Exercise description ->
Starting at the line that contains "Task: Open Outros locais in the sidebar" and ending at the last line of the listing, rewrite every line in full. Scale each coordinate in the answers by 2.15, rounding to whole numbers with halves rounded up. Give only these lines and omit the pictures.

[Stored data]
☆ ☆ ☆
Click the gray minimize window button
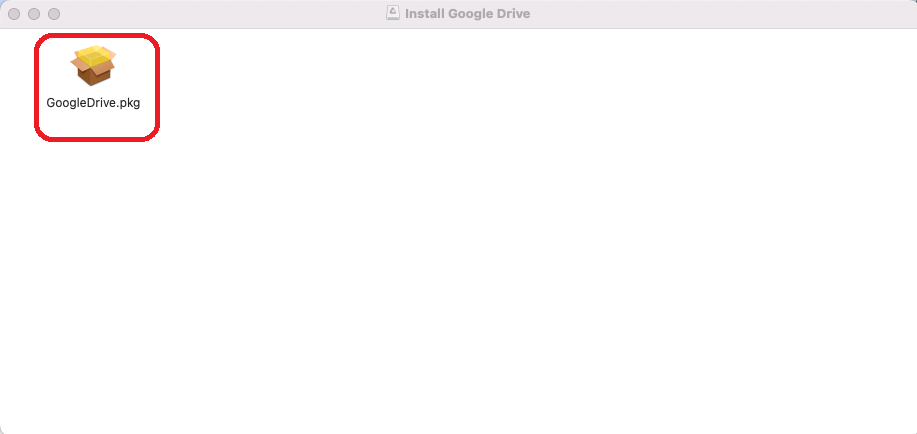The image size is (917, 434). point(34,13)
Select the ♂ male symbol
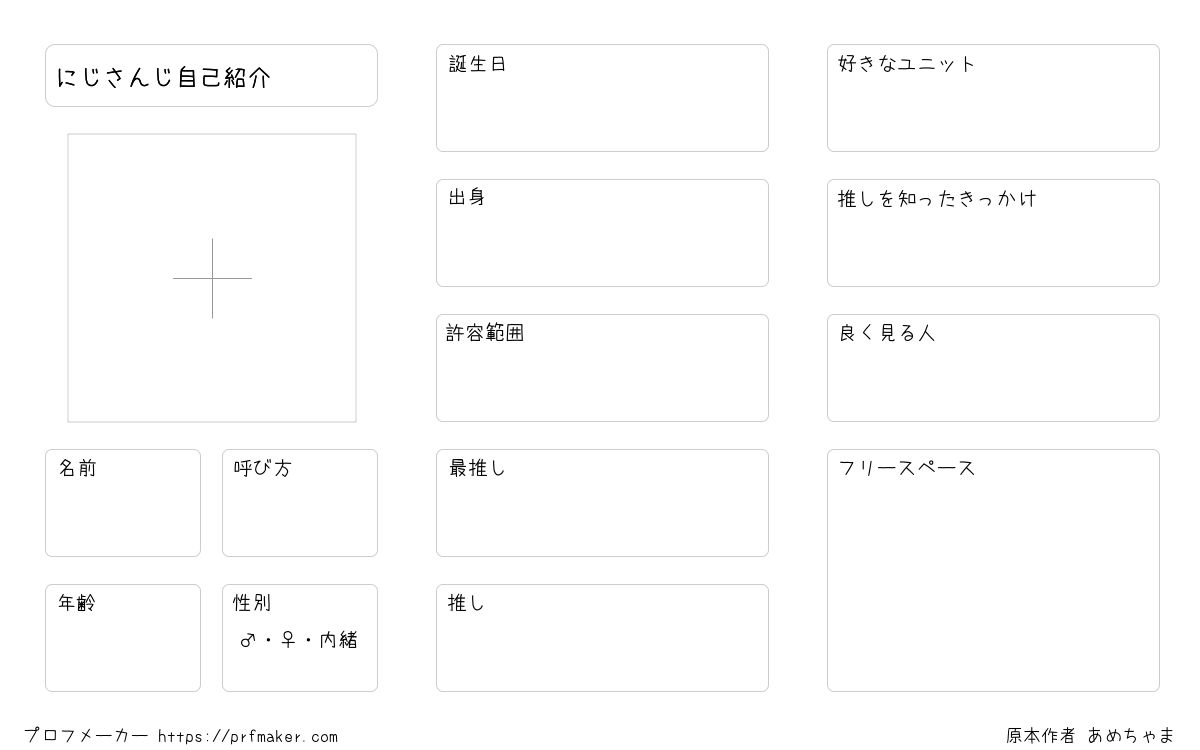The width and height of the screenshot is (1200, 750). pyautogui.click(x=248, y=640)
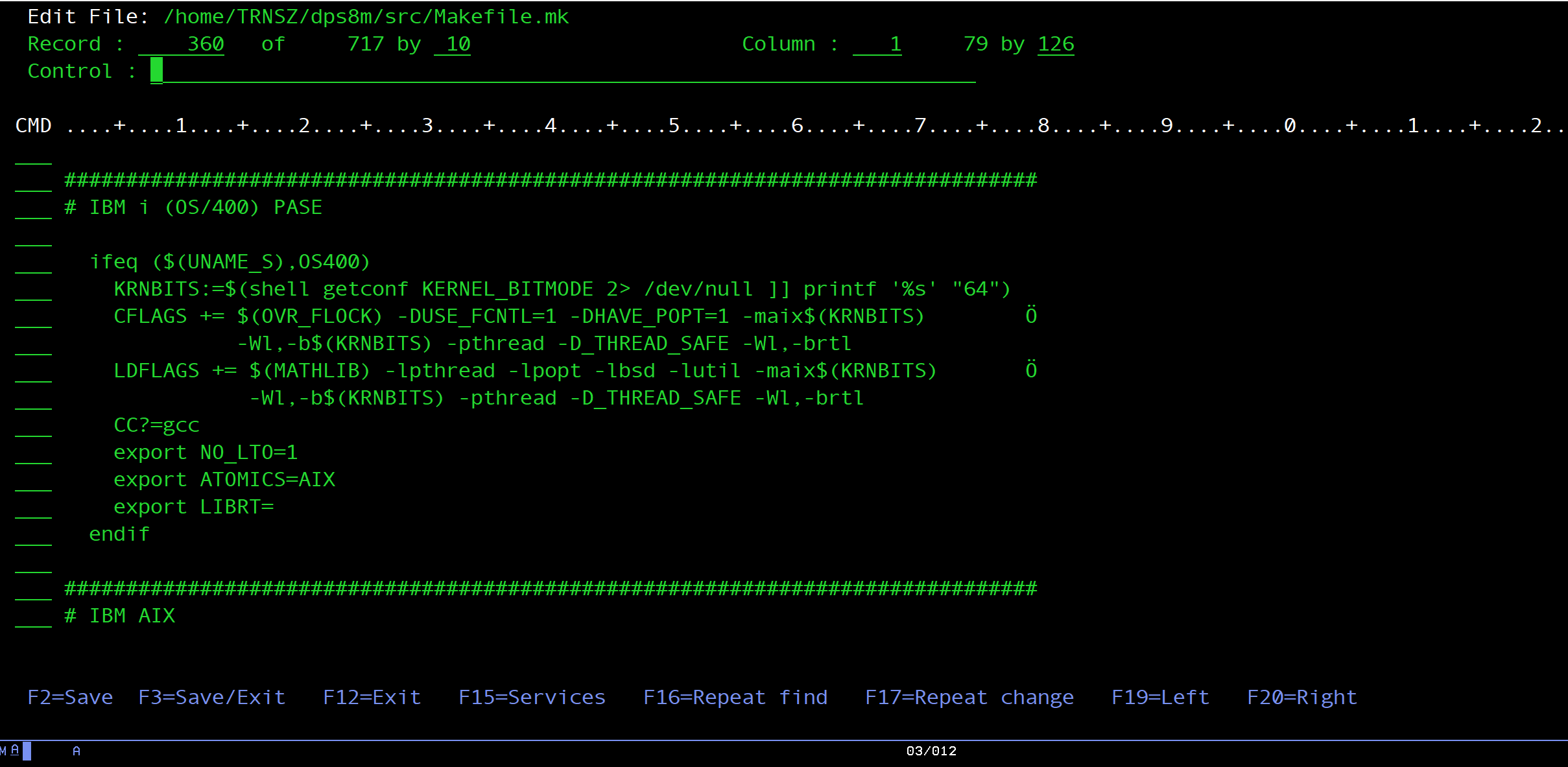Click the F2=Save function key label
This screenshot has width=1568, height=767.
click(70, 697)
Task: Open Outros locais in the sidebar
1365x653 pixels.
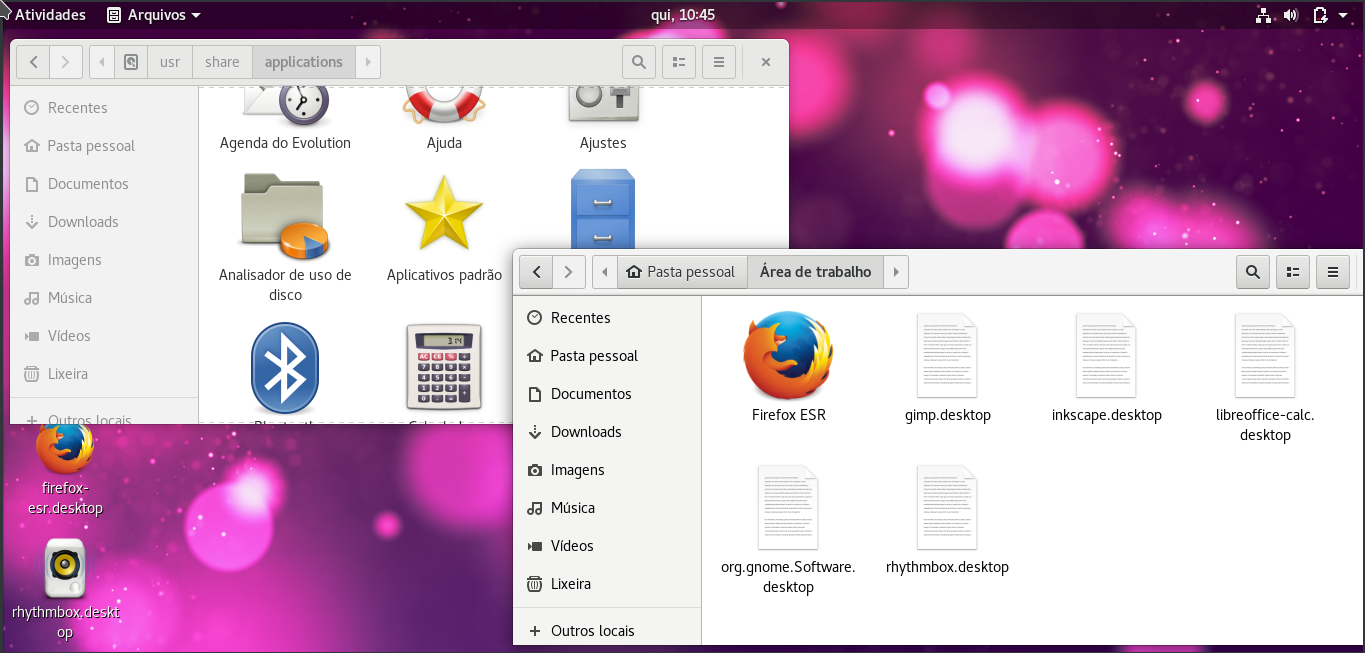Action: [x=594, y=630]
☆ ☆ ☆
Full solution ->
Task: Open Outros locais in the sidebar
1365x653 pixels.
Action: [x=1277, y=1355]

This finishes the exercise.